The 520 is an impressive engineering feat. Yet it’s home to one of the most stressful stretches of interstate I’ve encountered.
When I began working at Microsoft in the mid 90’s, I was living in a small one bedroom apartment on Capitol Hill only blocks from downtown Seattle. After work, I’d jump into my black Volkswagen Passat and head west on 520. About a mile from Lake Washington, 520 intersects with HWY 405. Unless you’re paying close attention, and have begun to slow down, it’s easy to zip right past turnoff. And because of the way the off-ramp wraps its way up towards Bellevue, drivers must slow to a near crawl in order to safely navigate the corkscrew turns onto southbound 405.
Of course, the last thing I wanted to do was slow down for a herd of Range Rovers and Mercedes heading to Bellevue. All I needed to do was stay on 520, cross the bridge and fly into Seattle as fast as I could without getting pulled over. So I’d dart between slower moving cars. I’d change lanes without much regard and use my horn liberally. This resulted in drivers giving me the finger liberally.

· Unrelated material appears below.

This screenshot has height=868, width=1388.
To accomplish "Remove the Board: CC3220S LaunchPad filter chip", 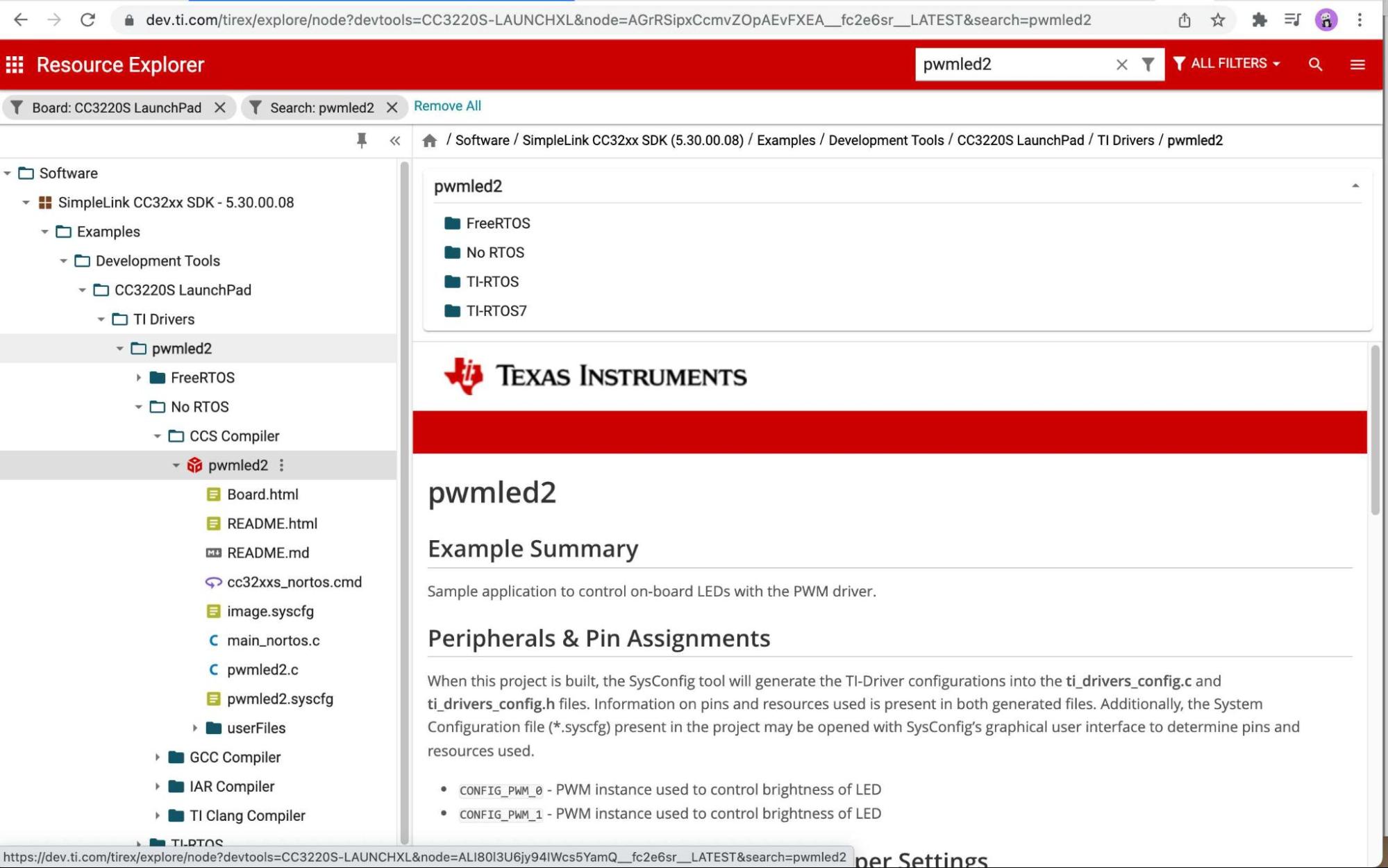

We would zig zag our way through the boredom and pain
Occasionally glancing up through the rain
It was a game. And if the game got me home two minutes earlier than I would have otherwise, then so be it. But I would arrive home exhausted. I could feel my heart pounding through my chest. All the zigzagging through traffic wore me out physically and mentally.
Which brings me to this past week, nearly 15 years later. I no longer live in Seattle and my trusty black Passat is long gone.
But I found myself on that same stretch of 520 heading towards Seattle doing my best to keep up with traffic. Suddenly I found myself darting in and out of traffic. Maybe it’s instinct based on those many years of driving this stretch of interstate. I fight the urge to weave in and out of traffic. No way can I let anyone pass me!
Lift. Foot. Off. Accelerator.
I downshift from 5th to 4th gear and pulled BEHIND a UPS truck which is something I’ve never done before. Every impatient driver knows you can cut off UPS drivers. They may honk, but they won’t give you the finger.
Back then I would have had Alanis or Oasis blaring through my speakers. But now my iPod is playing some Chris Botti off my Jazz playlist. The drive is no longer a game. I don’t have to beat anyone home.
Maybe it’s the stage in my life. Could be the kids, or the slower reflexes. But I no longer feel the need zoom through life in 5th gear.
Sometimes life is better appreciated in 3rd.